A sinusoidal voltage V(t) = 100 sin(500t) is applied across a pure inductance of L = 0.02H. The current through the coil is:

We are given a sinusoidal voltage $$ V(t) = 100 \sin(500t) $$ applied across a pure inductance of $$ L = 0.02 \, \text{H} $$. We need to find the current through the coil.
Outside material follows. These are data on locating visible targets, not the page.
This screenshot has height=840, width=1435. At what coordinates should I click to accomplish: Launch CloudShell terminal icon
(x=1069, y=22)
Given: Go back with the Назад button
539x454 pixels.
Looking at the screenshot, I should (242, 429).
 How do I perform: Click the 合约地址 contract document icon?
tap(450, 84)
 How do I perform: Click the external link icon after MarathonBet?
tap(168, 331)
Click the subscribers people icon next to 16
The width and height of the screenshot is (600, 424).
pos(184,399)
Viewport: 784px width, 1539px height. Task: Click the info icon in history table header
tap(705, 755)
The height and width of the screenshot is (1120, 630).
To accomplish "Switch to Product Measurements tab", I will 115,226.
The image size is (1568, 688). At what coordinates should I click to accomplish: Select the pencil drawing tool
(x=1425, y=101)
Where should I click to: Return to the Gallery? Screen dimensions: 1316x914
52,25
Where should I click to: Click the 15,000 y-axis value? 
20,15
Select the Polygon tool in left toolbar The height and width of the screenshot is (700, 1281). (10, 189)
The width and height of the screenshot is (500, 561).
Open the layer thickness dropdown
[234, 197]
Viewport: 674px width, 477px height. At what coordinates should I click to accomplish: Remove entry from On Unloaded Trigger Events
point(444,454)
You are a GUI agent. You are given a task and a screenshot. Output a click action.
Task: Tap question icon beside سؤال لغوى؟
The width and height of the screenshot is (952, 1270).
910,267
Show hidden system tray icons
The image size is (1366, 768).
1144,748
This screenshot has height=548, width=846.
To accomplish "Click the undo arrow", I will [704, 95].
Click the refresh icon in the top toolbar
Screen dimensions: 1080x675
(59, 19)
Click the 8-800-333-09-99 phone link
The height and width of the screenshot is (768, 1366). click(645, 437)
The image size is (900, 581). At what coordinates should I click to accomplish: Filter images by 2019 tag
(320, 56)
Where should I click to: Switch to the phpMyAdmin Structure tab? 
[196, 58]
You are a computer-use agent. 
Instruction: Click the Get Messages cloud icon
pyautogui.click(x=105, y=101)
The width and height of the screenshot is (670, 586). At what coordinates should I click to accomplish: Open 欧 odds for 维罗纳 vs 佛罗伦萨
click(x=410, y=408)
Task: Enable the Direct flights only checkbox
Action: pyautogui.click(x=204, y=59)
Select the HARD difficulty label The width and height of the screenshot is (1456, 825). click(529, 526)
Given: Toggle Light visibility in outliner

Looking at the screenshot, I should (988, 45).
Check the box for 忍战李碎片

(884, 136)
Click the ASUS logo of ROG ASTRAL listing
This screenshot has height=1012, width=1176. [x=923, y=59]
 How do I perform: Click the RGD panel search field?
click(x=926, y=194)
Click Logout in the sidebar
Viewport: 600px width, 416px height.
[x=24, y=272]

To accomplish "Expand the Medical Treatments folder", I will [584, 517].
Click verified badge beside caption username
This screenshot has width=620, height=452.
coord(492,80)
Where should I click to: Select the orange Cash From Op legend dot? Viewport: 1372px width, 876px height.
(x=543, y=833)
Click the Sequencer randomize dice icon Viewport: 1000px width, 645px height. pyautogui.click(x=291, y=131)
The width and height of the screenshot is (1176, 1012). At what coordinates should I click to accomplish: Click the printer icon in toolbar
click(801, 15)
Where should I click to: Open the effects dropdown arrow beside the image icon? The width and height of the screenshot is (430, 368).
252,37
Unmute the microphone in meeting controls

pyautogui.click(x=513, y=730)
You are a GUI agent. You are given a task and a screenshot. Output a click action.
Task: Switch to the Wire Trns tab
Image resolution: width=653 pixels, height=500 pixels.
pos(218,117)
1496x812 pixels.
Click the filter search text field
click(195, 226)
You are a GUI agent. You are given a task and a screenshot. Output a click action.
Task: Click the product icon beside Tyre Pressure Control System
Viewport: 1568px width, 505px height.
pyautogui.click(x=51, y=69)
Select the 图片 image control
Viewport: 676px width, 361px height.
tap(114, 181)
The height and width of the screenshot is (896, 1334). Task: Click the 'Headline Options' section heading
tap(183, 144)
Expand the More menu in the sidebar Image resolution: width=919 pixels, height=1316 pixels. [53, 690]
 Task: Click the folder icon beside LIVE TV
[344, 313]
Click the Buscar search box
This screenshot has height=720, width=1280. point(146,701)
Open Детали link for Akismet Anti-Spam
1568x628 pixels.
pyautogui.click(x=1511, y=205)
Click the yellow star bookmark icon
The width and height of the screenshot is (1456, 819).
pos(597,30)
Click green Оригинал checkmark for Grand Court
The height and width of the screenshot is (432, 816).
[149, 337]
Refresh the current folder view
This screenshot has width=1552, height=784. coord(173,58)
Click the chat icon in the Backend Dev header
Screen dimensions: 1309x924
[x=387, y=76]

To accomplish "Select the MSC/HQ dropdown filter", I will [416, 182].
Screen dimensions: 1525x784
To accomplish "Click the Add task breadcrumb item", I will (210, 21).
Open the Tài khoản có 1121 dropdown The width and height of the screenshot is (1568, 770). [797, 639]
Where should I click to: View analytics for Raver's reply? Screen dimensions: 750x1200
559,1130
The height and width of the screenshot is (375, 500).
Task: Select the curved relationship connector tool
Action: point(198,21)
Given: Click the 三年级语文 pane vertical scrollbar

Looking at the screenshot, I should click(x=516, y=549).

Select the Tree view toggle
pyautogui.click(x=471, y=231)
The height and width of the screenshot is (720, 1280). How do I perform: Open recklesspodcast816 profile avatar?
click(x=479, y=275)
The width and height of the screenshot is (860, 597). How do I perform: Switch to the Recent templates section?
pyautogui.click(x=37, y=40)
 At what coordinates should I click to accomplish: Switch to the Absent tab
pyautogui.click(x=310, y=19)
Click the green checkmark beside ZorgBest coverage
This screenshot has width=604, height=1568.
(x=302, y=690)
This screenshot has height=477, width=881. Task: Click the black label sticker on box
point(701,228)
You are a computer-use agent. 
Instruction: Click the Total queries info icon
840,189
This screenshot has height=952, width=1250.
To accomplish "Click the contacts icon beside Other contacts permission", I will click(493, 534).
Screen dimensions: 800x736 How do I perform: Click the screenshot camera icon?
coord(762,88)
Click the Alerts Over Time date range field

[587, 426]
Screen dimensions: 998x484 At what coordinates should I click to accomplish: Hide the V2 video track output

For a pure inductor, the relationship between voltage and current is given by:

$$ V(t) = L \frac{di}{dt} $$

Substituting the given values:

$$ 100 \sin(500t) = 0.02 \cdot \frac{di}{dt} $$

Now, solve for $$ \frac{di}{dt} $$:

$$ \frac{di}{dt} = \frac{100 \sin(500t)}{0.02} $$

Calculate the numerical value:

$$ \frac{100}{0.02} = 5000 $$

So,

$$ \frac{di}{dt} = 5000 \sin(500t) $$

To find the current $$ i(t) $$, integrate both sides with respect to $$ t $$:

$$ i(t) = \int 5000 \sin(500t) \, dt $$

The integral of $$ \sin(500t) $$ is $$ -\frac{\cos(500t)}{500} $$, because the derivative of $$ \cos(500t) $$ is $$ -500 \sin(500t) $$, so the antiderivative of $$ \sin(500t) $$ is $$ -\frac{\cos(500t)}{500} $$. Therefore:

$$ i(t) = 5000 \cdot \left( -\frac{\cos(500t)}{500} \right) + C $$

where $$ C $$ is the constant of integration.

Simplify the expression:

$$ i(t) = -\frac{5000}{500} \cos(500t) + C $$

$$ i(t) = -10 \cos(500t) + C $$

In AC circuits with pure inductance, the average current over a full cycle is zero, and there is no DC component. Therefore, we can assume the constant $$ C = 0 $$. Additionally, the current in an inductor lags the voltage by $$ 90^\circ $$ (or $$ \frac{\pi}{2} $$ radians). Since the voltage is a sine function, the current should be a negative cosine function, which matches the form above without a constant term.

Thus, the current is:

$$ i(t) = -10 \cos(500t) $$

Comparing with the options:

A. $$ 10 \cos(500t) $$

B. $$ -10 \cos(500t) $$

C. $$ 10 \sin(500t) $$

D. $$ -10 \sin(500t) $$

Our solution matches option B.

Hence, the correct answer is Option B.